-- Opening Marker --
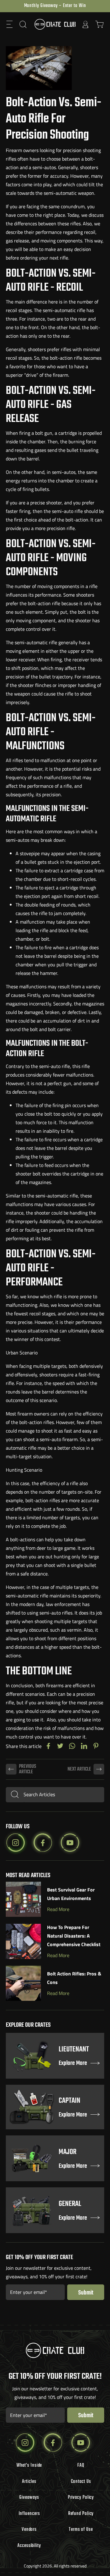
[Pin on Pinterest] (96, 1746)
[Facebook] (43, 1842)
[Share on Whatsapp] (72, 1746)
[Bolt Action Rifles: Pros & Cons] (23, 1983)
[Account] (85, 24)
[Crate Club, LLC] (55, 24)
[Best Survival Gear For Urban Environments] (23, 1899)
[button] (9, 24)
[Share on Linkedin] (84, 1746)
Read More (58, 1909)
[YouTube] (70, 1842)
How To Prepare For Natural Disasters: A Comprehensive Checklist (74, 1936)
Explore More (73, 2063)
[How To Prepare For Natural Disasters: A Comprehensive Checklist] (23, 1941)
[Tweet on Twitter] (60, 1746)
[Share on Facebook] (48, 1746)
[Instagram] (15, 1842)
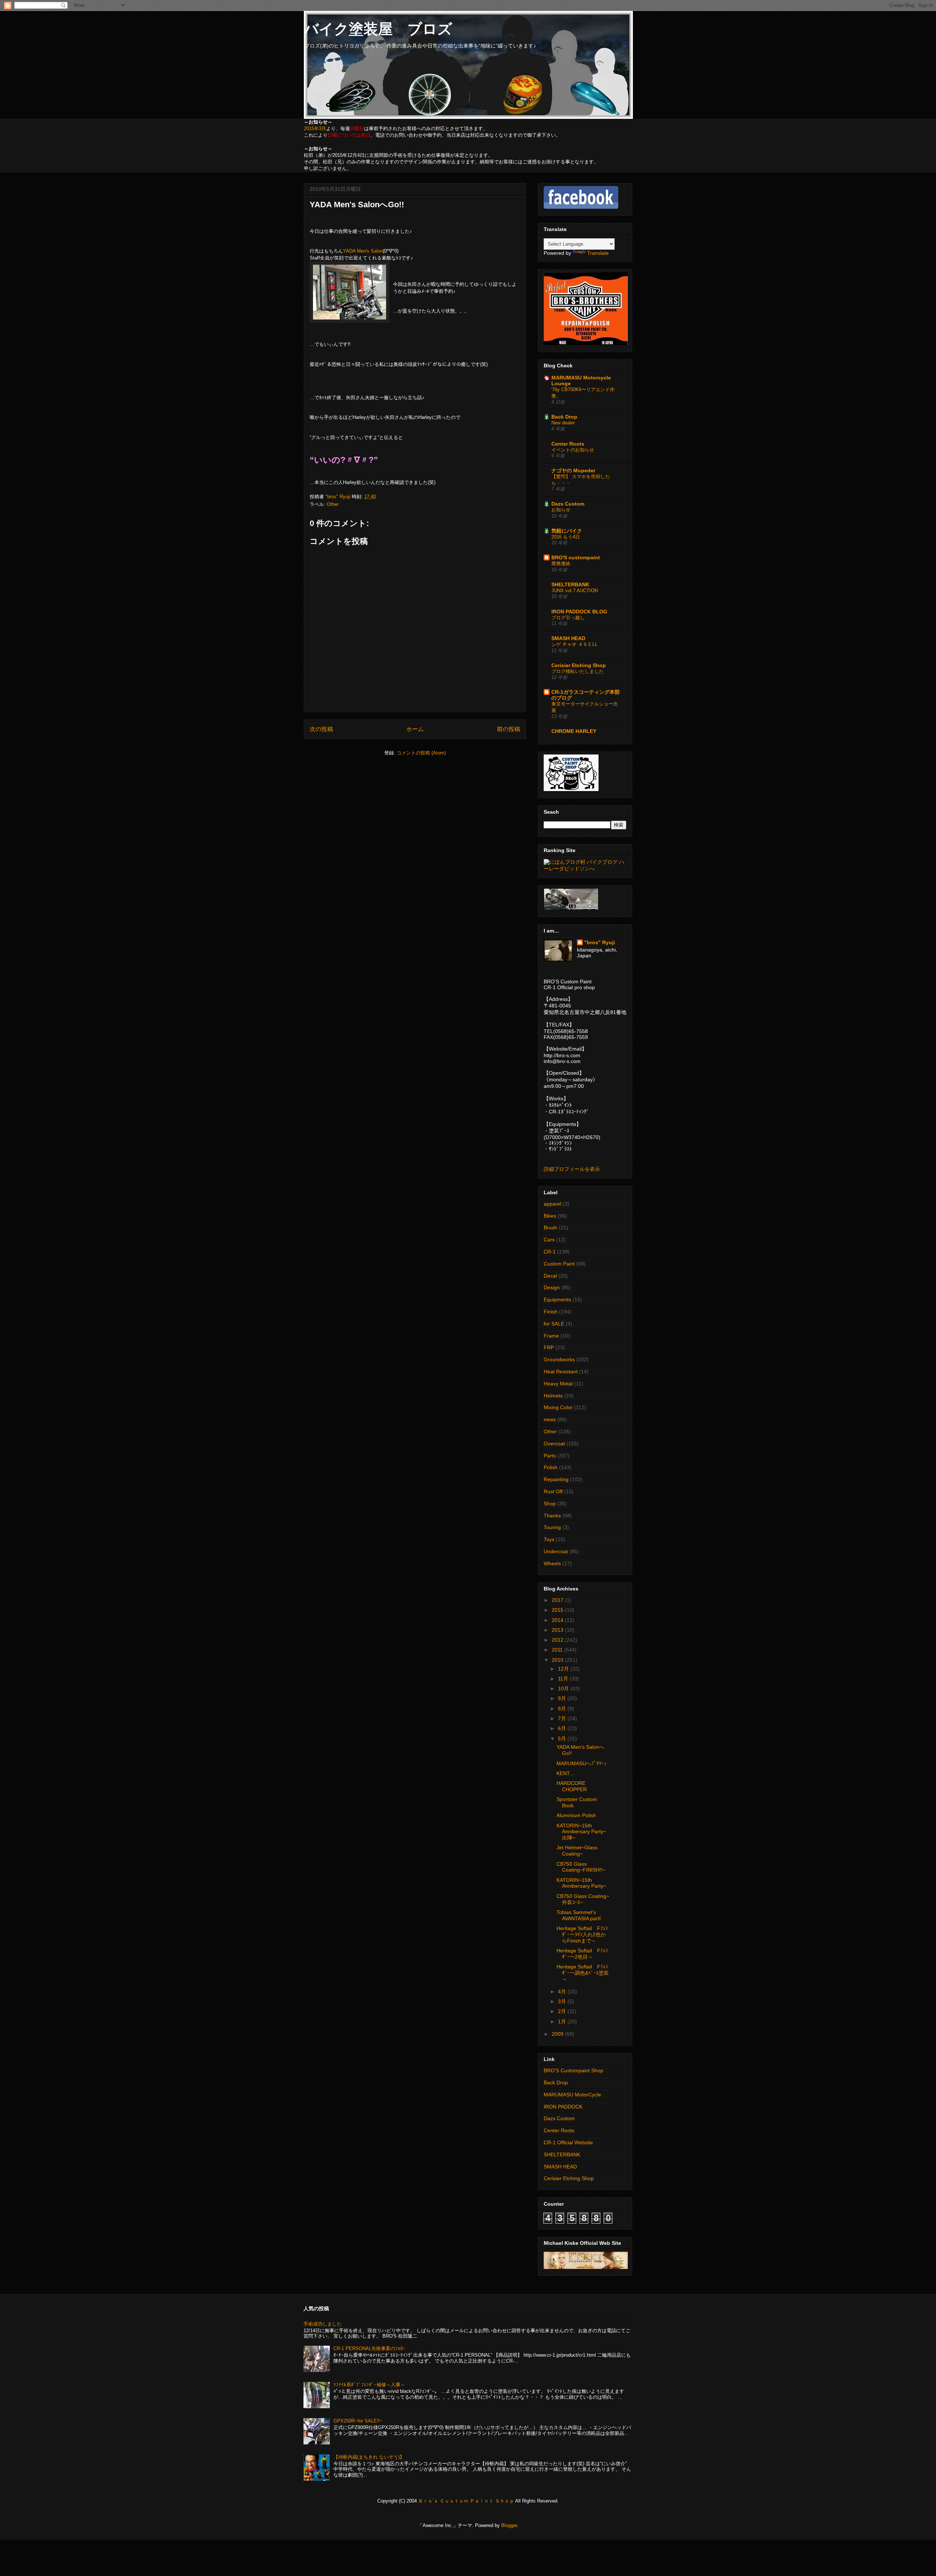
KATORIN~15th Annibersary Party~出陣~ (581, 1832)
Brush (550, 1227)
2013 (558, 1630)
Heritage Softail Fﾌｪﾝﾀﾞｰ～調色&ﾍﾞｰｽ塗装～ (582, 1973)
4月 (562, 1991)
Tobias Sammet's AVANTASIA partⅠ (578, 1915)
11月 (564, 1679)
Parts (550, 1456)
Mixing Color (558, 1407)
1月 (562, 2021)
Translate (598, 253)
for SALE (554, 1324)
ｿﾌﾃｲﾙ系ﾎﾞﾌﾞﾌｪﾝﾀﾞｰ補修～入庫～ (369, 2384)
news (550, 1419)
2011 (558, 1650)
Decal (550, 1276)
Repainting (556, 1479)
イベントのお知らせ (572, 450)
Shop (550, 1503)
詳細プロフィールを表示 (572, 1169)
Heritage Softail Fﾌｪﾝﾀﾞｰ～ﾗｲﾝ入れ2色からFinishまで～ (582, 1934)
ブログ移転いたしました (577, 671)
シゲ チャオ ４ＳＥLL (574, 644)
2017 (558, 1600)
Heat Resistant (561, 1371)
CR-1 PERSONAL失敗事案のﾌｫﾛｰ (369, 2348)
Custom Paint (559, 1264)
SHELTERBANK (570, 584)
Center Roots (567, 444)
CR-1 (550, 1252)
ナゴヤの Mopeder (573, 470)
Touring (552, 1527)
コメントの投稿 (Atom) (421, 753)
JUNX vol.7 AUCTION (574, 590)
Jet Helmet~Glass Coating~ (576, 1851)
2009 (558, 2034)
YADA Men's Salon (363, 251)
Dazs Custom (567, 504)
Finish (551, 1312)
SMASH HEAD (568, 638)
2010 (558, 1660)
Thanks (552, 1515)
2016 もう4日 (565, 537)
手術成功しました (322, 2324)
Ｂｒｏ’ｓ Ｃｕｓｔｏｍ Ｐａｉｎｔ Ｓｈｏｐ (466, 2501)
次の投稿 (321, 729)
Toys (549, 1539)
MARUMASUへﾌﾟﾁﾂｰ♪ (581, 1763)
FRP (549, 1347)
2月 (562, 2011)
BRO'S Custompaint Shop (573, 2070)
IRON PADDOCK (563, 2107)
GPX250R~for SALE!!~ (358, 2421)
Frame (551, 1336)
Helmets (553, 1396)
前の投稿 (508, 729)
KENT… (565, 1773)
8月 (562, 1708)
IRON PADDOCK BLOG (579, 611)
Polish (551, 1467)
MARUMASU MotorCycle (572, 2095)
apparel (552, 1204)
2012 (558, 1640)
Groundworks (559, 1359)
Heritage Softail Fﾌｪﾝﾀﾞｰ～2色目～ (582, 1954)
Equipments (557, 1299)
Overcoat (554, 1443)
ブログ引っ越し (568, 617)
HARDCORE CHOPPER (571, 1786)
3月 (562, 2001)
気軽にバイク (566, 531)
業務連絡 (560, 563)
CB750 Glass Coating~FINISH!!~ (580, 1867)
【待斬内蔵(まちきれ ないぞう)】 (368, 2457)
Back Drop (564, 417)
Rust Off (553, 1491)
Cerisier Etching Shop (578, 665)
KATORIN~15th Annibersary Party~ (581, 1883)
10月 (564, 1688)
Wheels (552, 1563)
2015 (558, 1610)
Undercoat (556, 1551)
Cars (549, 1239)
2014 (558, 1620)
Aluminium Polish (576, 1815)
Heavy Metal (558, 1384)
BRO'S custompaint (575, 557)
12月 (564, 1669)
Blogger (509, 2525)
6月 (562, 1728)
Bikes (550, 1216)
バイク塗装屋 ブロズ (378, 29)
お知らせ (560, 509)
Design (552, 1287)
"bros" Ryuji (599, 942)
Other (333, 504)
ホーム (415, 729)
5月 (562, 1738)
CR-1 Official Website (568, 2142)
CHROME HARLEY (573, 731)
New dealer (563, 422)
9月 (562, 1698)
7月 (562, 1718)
-- Closing Marker --
Problem statement: Only the lines from the one with "Heritage Softail Fﾌｪﾝﾀﾞｰ～ﾗｲﾝ入れ2色からFinishまで～" through the final line above should be repeated, each exactly as written.

Answer box:
Heritage Softail Fﾌｪﾝﾀﾞｰ～ﾗｲﾝ入れ2色からFinishまで～ (582, 1934)
ブログ移転いたしました (577, 671)
シゲ チャオ ４ＳＥLL (574, 644)
2017 (558, 1600)
Heat Resistant (561, 1371)
CR-1 PERSONAL失敗事案のﾌｫﾛｰ (369, 2348)
Custom Paint (559, 1264)
SHELTERBANK (570, 584)
Center Roots (567, 444)
CR-1 (550, 1252)
ナゴヤの Mopeder (573, 470)
Touring (552, 1527)
コメントの投稿 (Atom) (421, 753)
JUNX vol.7 AUCTION (574, 590)
Jet Helmet~Glass Coating~ (576, 1851)
2009 (558, 2034)
YADA Men's Salon (363, 251)
Dazs Custom (567, 504)
Finish (551, 1312)
SMASH HEAD (568, 638)
2010 (558, 1660)
Thanks (552, 1515)
2016 もう4日 (565, 537)
手術成功しました (322, 2324)
Ｂｒｏ’ｓ Ｃｕｓｔｏｍ Ｐａｉｎｔ Ｓｈｏｐ (466, 2501)
次の投稿 (321, 729)
Toys (549, 1539)
MARUMASUへﾌﾟﾁﾂｰ♪ (581, 1763)
FRP (549, 1347)
2月 (562, 2011)
BRO'S Custompaint Shop (573, 2070)
IRON PADDOCK (563, 2107)
GPX250R~for SALE!!~ (358, 2421)
Frame (551, 1336)
Helmets (553, 1396)
前の投稿 (508, 729)
KENT… (565, 1773)
8月 (562, 1708)
IRON PADDOCK BLOG (579, 611)
Polish (551, 1467)
MARUMASU MotorCycle (572, 2095)
apparel (552, 1204)
2012 (558, 1640)
Groundworks (559, 1359)
Heritage Softail Fﾌｪﾝﾀﾞｰ～2色目～ (582, 1954)
Equipments (557, 1299)
Overcoat (554, 1443)
ブログ引っ越し (568, 617)
HARDCORE CHOPPER (571, 1786)
3月 (562, 2001)
気軽にバイク (566, 531)
業務連絡 (560, 563)
CB750 Glass Coating~FINISH!!~ (580, 1867)
【待斬内蔵(まちきれ ないぞう)】 (368, 2457)
Back Drop (564, 417)
Rust Off (553, 1491)
Cerisier Etching Shop (578, 665)
KATORIN~15th Annibersary Party~ (581, 1883)
10月 (564, 1688)
Wheels (552, 1563)
2015 (558, 1610)
Undercoat (556, 1551)
Cars (549, 1239)
2014 (558, 1620)
Aluminium Polish (576, 1815)
Heavy Metal (558, 1384)
BRO'S custompaint (575, 557)
12月 (564, 1669)
Blogger (509, 2525)
6月 (562, 1728)
Bikes (550, 1216)
バイク塗装屋 ブロズ (378, 29)
お知らせ (560, 509)
Design (552, 1287)
"bros" Ryuji (599, 942)
Other (333, 504)
ホーム (415, 729)
5月 (562, 1738)
CR-1 Official Website (568, 2142)
CHROME HARLEY (573, 731)
New dealer (563, 422)
9月 (562, 1698)
7月 (562, 1718)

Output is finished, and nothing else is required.